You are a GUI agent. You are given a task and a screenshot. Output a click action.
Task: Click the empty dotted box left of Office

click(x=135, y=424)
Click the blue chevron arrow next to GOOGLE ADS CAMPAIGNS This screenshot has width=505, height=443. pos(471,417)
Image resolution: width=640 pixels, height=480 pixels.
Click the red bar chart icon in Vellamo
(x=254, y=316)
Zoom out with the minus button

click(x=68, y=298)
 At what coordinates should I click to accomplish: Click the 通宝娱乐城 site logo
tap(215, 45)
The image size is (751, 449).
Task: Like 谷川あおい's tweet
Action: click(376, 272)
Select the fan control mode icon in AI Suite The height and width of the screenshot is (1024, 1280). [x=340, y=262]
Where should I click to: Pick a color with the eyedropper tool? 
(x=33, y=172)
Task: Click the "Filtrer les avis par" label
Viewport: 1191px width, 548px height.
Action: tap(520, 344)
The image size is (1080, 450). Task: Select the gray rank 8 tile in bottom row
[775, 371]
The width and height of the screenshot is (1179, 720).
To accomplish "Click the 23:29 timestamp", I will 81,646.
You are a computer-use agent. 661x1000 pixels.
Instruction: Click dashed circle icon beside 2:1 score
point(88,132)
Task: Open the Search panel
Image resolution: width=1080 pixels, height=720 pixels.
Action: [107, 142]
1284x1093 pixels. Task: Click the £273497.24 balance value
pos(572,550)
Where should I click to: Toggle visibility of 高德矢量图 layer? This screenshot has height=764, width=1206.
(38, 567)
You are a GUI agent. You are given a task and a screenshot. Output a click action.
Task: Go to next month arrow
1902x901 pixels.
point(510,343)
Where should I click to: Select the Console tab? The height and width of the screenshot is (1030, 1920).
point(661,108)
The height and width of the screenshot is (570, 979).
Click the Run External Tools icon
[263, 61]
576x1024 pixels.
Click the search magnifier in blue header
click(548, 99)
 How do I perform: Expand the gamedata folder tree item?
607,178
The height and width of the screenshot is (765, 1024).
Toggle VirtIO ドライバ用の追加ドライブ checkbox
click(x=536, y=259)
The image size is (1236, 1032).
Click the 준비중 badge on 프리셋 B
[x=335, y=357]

ABOUT THIS EXERCISE: Give back exactly the lines that run from the line with "The image size is (1080, 450)." through the close of the material, counting both ends, and nothing more.

SOLUTION TO THE PROBLEM:
The image size is (1080, 450). Task: Select the gray rank 8 tile in bottom row
[775, 371]
The width and height of the screenshot is (1179, 720).
To accomplish "Click the 23:29 timestamp", I will 81,646.
You are a computer-use agent. 661x1000 pixels.
Instruction: Click dashed circle icon beside 2:1 score
point(88,132)
Task: Open the Search panel
Image resolution: width=1080 pixels, height=720 pixels.
Action: [107, 142]
1284x1093 pixels. Task: Click the £273497.24 balance value
pos(572,550)
Where should I click to: Toggle visibility of 高德矢量图 layer? This screenshot has height=764, width=1206.
(38, 567)
You are a GUI agent. You are given a task and a screenshot. Output a click action.
Task: Go to next month arrow
1902x901 pixels.
point(510,343)
Where should I click to: Select the Console tab? The height and width of the screenshot is (1030, 1920).
point(661,108)
The height and width of the screenshot is (570, 979).
Click the Run External Tools icon
[263, 61]
576x1024 pixels.
Click the search magnifier in blue header
click(548, 99)
 How do I perform: Expand the gamedata folder tree item?
607,178
The height and width of the screenshot is (765, 1024).
Toggle VirtIO ドライバ用の追加ドライブ checkbox
click(x=536, y=259)
The image size is (1236, 1032).
Click the 준비중 badge on 프리셋 B
[x=335, y=357]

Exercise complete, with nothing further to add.